Rewrite the lines from the one containing "This screenshot has" up to and including the one containing "pos(674,140)", with their requests, shifting every coordinate in the answers by -114. Leave the pictures out.

INPUT FOR THIS TASK:
####

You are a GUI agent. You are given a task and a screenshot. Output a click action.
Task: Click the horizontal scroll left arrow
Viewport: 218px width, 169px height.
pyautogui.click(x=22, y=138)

####

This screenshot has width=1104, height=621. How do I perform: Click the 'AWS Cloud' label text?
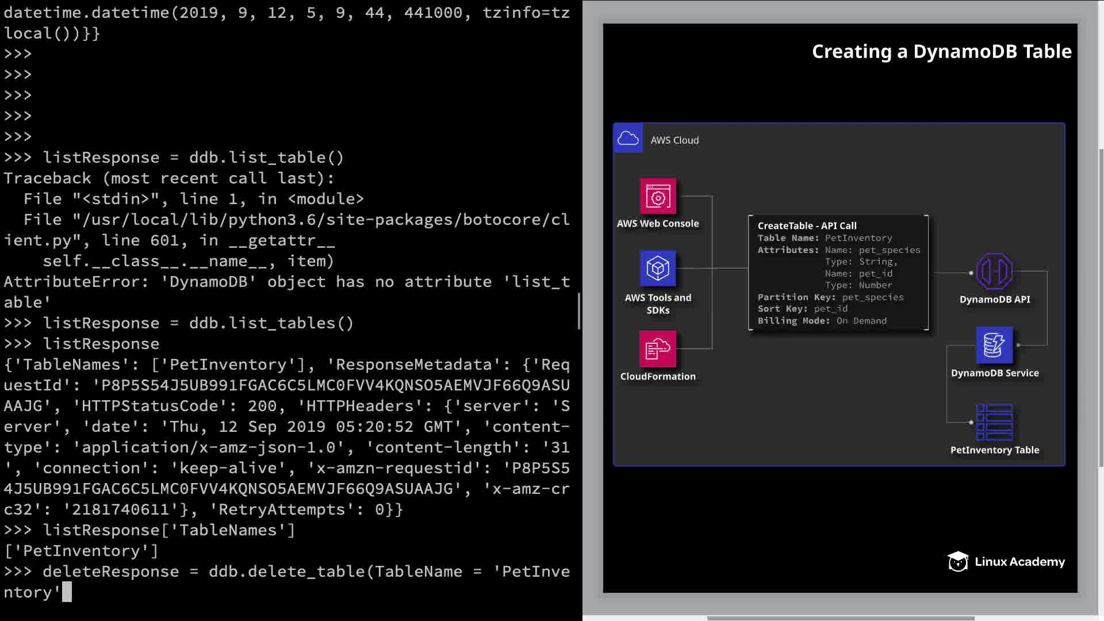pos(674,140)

####

TASK ANSWER:
This screenshot has width=1104, height=621. How do I perform: Click the 'AWS Cloud' label text?
pos(560,26)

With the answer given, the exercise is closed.